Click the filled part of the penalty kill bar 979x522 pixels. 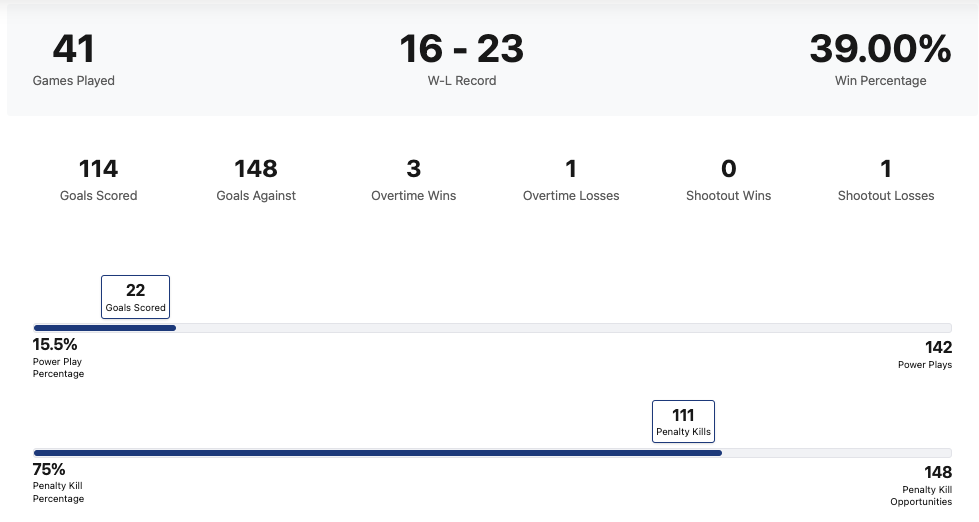(x=378, y=453)
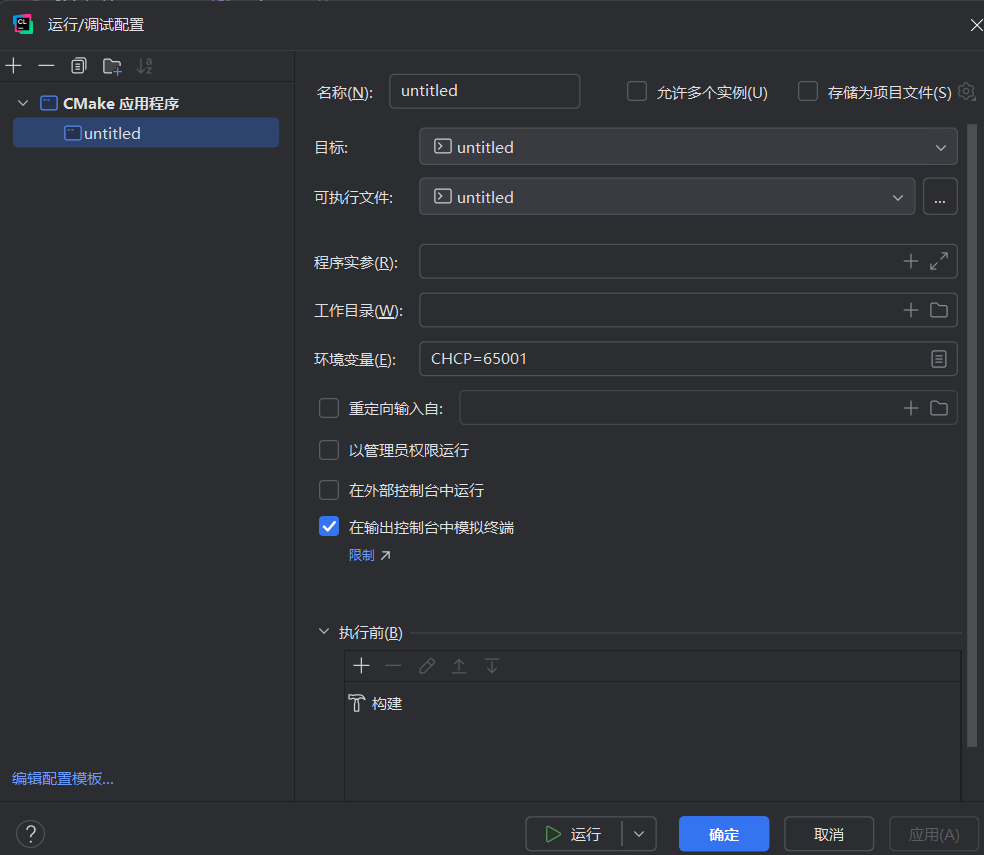
Task: Collapse the 执行前 section
Action: point(323,631)
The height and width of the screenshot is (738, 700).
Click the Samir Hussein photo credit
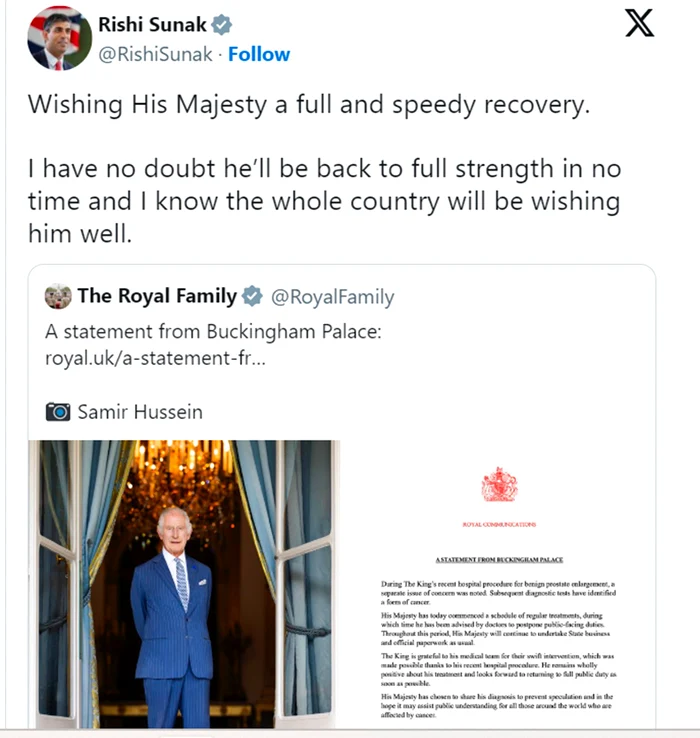click(140, 411)
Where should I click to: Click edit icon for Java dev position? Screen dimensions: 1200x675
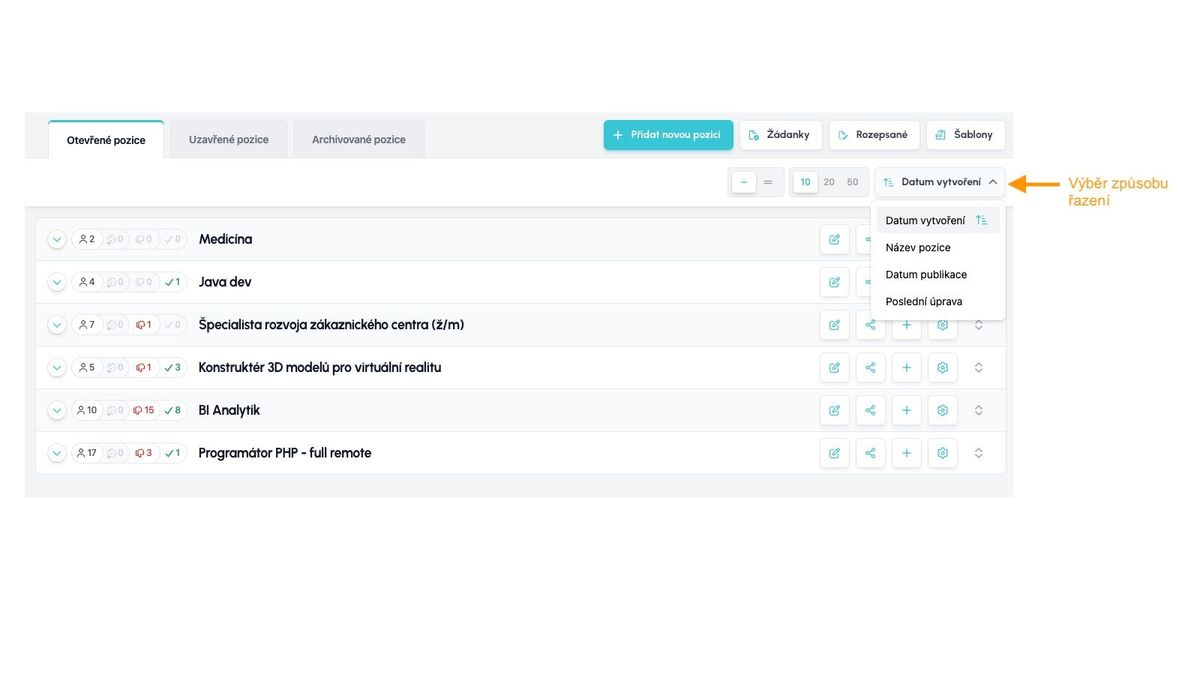coord(834,283)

────────────────────

### TASK DESCRIPTION
Only the lines from the one containing "Where should I" through the end of the data above are to be output, exactly and without pictures.

### EXERCISE SOLUTION
Where should I click to: Click edit icon for Java dev position? Screen dimensions: 1200x675
coord(834,283)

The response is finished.